Others weren’t so lucky. In West Virginia, Tara Sullivan, didn’t go to the doctor until her flu turned into pneumonia. The drugs she needed cost $250. Among the more financially strapped of those we chronicled, she was able to buy her meds only by skipping a payment on her gas bill. The utility threatened to turn off her heat in the middle of winter.

“We don’t have enough money to go out to eat or take my grandchildren to the movies, much less pay for health insurance,” Sullivan told us.

We also talked to people who couldn’t afford to go without insurance — some of the 133 million people with pre-existing conditions who might have been shut out of insurance markets before the Affordable Care Act.

Andrea Preston in Bloomington, Indiana, lives with a rare autoimmune disease that causes her airway to collapse. At 38, she needs repeated surgeries to keep it open; she has already had seven and takes 15 medications. Preston has insurance through her job as a technical writer, but even then, her medical bills accumulate faster than she can pay them. “It’s a rolling ball I can’t get ahead of,” she said in an email. “It’s slowly steamrolling me.”

In Chicago, Joe Della Croce, a Vietnam veteran and two-time cancer survivor, should be retired at the age of 79. Instead, he holds down a low-wage job at a Home Depot to get insurance for his wife Rose, 61, who has multiple sclerosis. She’s too young to get on Medicare and can’t afford medication without insurance.

“It wasn’t what he had planned to do in his later years,” Rose said.

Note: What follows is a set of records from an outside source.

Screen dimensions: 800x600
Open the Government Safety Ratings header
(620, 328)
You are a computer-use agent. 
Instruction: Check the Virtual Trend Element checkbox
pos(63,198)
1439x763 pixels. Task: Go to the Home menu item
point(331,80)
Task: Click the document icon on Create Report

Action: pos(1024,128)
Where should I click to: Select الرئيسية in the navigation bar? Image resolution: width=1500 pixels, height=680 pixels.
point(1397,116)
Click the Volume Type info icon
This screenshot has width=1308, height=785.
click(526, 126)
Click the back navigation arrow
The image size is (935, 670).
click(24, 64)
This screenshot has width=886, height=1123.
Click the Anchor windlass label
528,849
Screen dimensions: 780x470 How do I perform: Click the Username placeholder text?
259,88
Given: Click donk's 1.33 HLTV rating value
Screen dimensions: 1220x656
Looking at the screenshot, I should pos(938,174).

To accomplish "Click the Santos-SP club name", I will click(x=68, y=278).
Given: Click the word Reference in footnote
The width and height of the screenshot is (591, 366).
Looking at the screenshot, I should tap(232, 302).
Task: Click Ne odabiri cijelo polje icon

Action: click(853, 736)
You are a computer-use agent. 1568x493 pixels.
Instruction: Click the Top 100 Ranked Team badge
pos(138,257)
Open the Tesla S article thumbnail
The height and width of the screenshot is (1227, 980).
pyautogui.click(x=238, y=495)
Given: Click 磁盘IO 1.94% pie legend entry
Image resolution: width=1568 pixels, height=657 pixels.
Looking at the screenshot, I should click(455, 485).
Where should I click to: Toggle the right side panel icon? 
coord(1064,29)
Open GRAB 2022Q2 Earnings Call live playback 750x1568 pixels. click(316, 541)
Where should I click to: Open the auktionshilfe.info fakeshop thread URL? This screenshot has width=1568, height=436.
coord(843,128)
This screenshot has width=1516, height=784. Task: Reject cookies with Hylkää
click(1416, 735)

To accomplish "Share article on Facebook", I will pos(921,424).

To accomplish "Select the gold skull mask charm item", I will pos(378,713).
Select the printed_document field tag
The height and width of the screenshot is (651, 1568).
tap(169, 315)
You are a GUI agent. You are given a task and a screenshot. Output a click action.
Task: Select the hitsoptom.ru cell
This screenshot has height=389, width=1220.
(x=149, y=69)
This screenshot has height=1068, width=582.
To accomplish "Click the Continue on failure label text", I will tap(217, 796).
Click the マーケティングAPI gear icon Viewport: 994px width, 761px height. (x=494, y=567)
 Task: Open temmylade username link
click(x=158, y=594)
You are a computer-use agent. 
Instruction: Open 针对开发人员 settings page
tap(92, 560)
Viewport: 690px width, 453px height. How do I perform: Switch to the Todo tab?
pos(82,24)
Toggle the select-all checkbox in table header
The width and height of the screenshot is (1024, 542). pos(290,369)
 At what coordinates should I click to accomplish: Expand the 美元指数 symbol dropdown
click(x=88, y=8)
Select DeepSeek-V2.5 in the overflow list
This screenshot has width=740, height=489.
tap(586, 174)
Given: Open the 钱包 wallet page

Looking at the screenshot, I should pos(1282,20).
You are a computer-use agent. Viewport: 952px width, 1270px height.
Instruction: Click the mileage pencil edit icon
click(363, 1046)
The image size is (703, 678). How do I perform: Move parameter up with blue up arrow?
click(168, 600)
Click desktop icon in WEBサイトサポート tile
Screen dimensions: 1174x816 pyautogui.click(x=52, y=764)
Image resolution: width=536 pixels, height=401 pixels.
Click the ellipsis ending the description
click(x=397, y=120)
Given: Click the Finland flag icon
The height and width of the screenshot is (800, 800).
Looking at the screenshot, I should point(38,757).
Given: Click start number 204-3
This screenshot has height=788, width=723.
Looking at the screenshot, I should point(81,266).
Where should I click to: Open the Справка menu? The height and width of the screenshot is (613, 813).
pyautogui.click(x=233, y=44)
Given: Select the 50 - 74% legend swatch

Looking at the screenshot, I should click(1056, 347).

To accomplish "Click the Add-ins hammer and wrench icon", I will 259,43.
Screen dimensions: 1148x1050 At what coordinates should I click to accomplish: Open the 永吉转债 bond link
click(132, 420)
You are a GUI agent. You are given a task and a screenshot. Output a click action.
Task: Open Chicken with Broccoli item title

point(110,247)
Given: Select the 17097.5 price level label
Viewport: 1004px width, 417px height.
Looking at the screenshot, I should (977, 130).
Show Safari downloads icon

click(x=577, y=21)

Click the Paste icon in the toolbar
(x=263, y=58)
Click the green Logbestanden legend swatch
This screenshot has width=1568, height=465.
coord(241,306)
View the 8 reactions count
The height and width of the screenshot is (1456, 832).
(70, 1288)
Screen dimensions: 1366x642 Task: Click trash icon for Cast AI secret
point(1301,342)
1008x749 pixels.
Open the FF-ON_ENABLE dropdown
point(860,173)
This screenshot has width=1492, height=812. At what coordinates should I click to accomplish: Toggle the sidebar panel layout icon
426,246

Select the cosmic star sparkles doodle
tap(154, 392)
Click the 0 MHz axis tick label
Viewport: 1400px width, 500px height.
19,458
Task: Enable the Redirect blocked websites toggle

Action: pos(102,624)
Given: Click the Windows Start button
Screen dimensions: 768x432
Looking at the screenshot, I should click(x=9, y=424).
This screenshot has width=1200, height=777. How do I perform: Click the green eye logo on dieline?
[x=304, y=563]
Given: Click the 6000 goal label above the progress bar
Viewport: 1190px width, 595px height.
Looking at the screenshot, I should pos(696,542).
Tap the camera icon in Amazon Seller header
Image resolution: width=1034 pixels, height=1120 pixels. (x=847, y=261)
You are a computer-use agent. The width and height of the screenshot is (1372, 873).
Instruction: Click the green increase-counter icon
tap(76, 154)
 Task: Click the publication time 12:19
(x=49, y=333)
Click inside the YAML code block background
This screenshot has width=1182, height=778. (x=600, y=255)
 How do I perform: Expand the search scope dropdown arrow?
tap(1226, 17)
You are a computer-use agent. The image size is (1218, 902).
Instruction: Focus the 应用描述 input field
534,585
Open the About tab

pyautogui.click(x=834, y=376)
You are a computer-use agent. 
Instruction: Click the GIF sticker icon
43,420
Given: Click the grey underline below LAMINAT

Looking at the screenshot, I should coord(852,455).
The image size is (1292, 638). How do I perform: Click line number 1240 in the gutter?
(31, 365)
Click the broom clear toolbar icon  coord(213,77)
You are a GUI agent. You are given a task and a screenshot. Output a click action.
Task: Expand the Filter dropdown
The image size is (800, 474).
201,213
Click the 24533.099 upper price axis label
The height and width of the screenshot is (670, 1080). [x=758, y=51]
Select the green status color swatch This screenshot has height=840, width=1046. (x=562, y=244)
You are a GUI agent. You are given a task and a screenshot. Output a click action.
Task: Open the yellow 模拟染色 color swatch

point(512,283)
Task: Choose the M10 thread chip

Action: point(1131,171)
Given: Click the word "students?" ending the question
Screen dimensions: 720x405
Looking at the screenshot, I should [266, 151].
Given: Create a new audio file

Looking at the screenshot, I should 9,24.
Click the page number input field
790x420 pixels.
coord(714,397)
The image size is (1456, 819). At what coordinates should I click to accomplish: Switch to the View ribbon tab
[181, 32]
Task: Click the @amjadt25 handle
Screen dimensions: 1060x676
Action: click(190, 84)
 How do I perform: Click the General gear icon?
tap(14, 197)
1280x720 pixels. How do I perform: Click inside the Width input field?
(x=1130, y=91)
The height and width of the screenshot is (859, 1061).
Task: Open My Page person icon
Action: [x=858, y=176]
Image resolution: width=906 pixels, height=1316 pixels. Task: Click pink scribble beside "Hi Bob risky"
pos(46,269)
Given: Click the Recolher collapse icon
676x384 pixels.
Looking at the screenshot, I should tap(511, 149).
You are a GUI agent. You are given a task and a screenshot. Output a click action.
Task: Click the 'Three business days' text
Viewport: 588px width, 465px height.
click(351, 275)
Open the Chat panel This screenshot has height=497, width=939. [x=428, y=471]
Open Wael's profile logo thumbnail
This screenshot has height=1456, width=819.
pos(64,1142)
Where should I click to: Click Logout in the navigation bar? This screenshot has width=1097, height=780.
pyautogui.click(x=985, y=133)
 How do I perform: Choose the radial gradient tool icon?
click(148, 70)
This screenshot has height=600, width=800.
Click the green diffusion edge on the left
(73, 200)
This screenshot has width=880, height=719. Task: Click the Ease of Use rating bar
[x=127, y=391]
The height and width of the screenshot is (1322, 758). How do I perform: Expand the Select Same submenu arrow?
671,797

“It’s a rolling ball I can’t get ahead of.  It’s slowly steamrolling me.”

If 2018 was the year that health care fell apart, 2019 isn’t looking much better. On a Friday night in mid-December, a Texas judge ruled that the entire Affordable Care Act ought to be struck down. For millions of people who have coverage, whether they get to keep it may come down to yet another high-stakes legal drama as the case works its way through the court system.